The question of this debate— who owns information?— is not a technical one, one that a lawyer might answer; that is not within our expertise and we would add nothing of value to that conversation. But it is a procedural question, a political one. Who should own information? For that, "Is tech an existential threat," which was the name of a recent speech on a similar topic, might be a better fit. Your statements, both of them actually, presume the answer to that question is the consumer. Technically debatable. But fine. For the purposes of debate, I'll grant that. What I want to hear is how you propose to transition to an incentive structure whereby consumers can retain "ownership" of personal data within the market structure which we have, which has led to the creation of this problem in the first place. Or what elements of that market structure you propose to reform. This is the tension I was trying to get at in my last statement. 

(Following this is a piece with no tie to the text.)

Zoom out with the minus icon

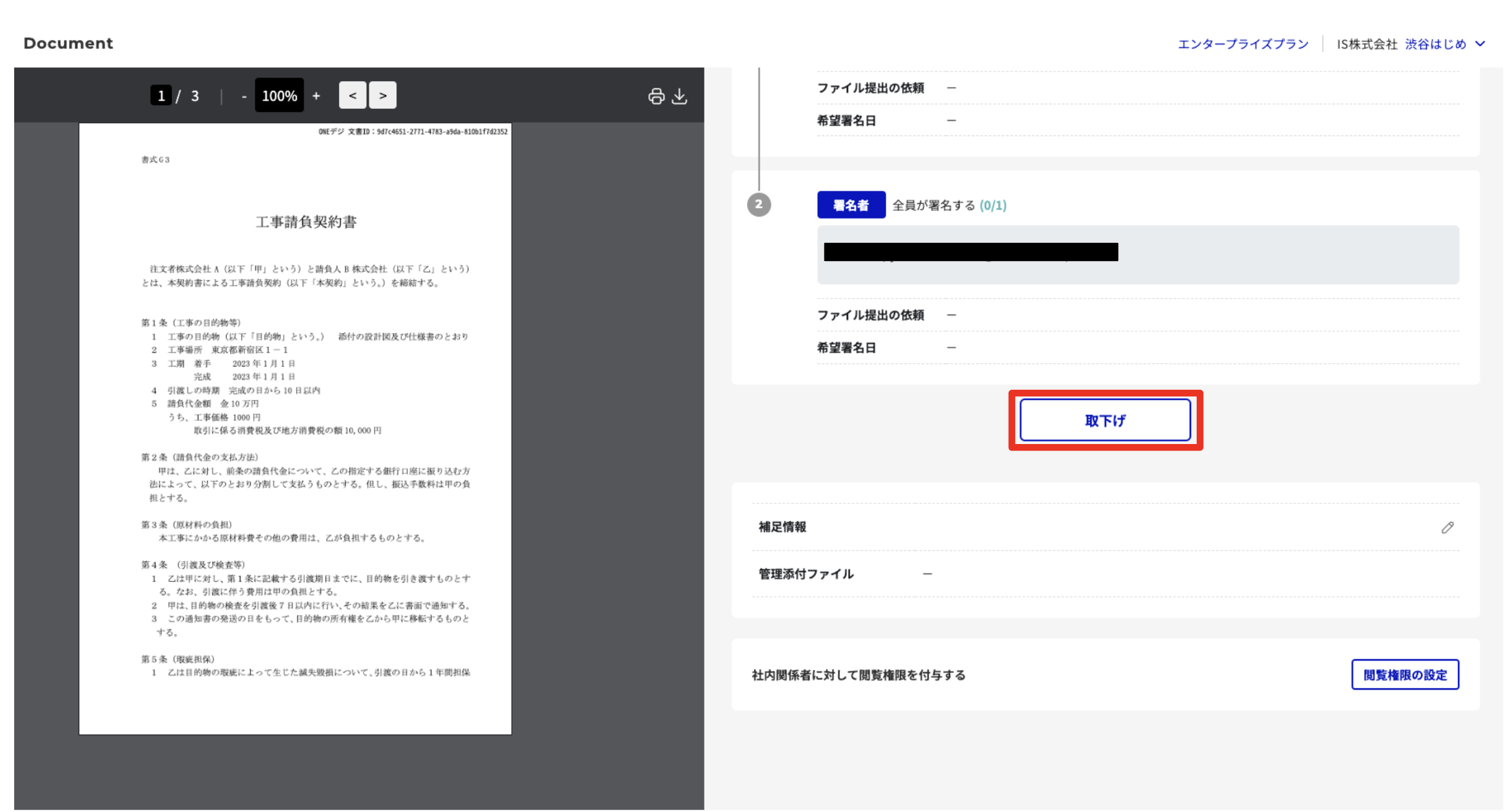coord(244,96)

So I reiterate my earlier point: your call to “rethink” these things is vague to the point of meaninglessness.

 

The difference between us is very small. If I understand your position correctly, then the difference between us primarily rests in your claim (implicit in the first statement; semi-voiced in the second) that the market is easily capable of containing these mounting contradictions. I suggest that it might not be. Or at least it would require a transformation of the structure around the market akin to the anti-monopolization programs of yore. 

 

I think the rougher and tougher questions at play will have to do with biological information. The case of Henrietta Lacks is a good example of how this conversation has become relevant already, and why this is as much a political question as anything else, and it suggests the stakes at play here. With tech like Crispr, or the coding of the human genome generally, the very essence of our beings has been reduced to data. We are, in a very real manner of speaking, just data in physical form. What’s the difference between me and a lobster? Just a few lines of code, so to speak.

 

But this puts the question in a personal vein. Is some data not salable (is some data “inalienable”, in other words)? I put the question to you. Presumably, there is no market-driven reason for this view. So the question is twofold: what’s your answer and from where do you derive your answer to this question? 

 

In my view, the answer will likely end up being a resounding “no”. Whether or not this is a moral answer, I’m not so sure. But for the advancement of disease-fighting, for the slow-down of the aging process, for the continued eradication of suffering caused by a lack of efficiency, it’s necessary. But, a rather large hindrance, this will require systematized barbarity. It will weaponize systematic thinking and ethics-related thought experiments. A recent example posed to me: a turn on the trolly problem. Should automated, driverless cars sacrifice their passenger by swerving off the road, say, to save another passenger(s)? On what basis should the determination be made? Germany (I think it was Germany) has recently attempted to set a priori limits to the basis on which these kinds of decision can be made. It remains to be seen whether or not this is viable. But calling for a rethink doesn’t quite cut the mustard. 

 

There are still other problems we might not be able to address, too. Like the absorption of other industries by the big behemoths. Amazon buying Whole Foods is a prime example of this. Ultimately, this kind of thing threatens to automate jobs and establish mass and sustained unemployment. We also won’t be able to address the now unstable definitions of consciousness or personhood which have far-reaching implications. Though, I will take the opportunity to point out that Saudi Arabia (of all places!) granted citizenship to a robot recently, the first country to do so. Because that should be more well known. But that’s perhaps enough of a data dump for one response. Tag, you’re it!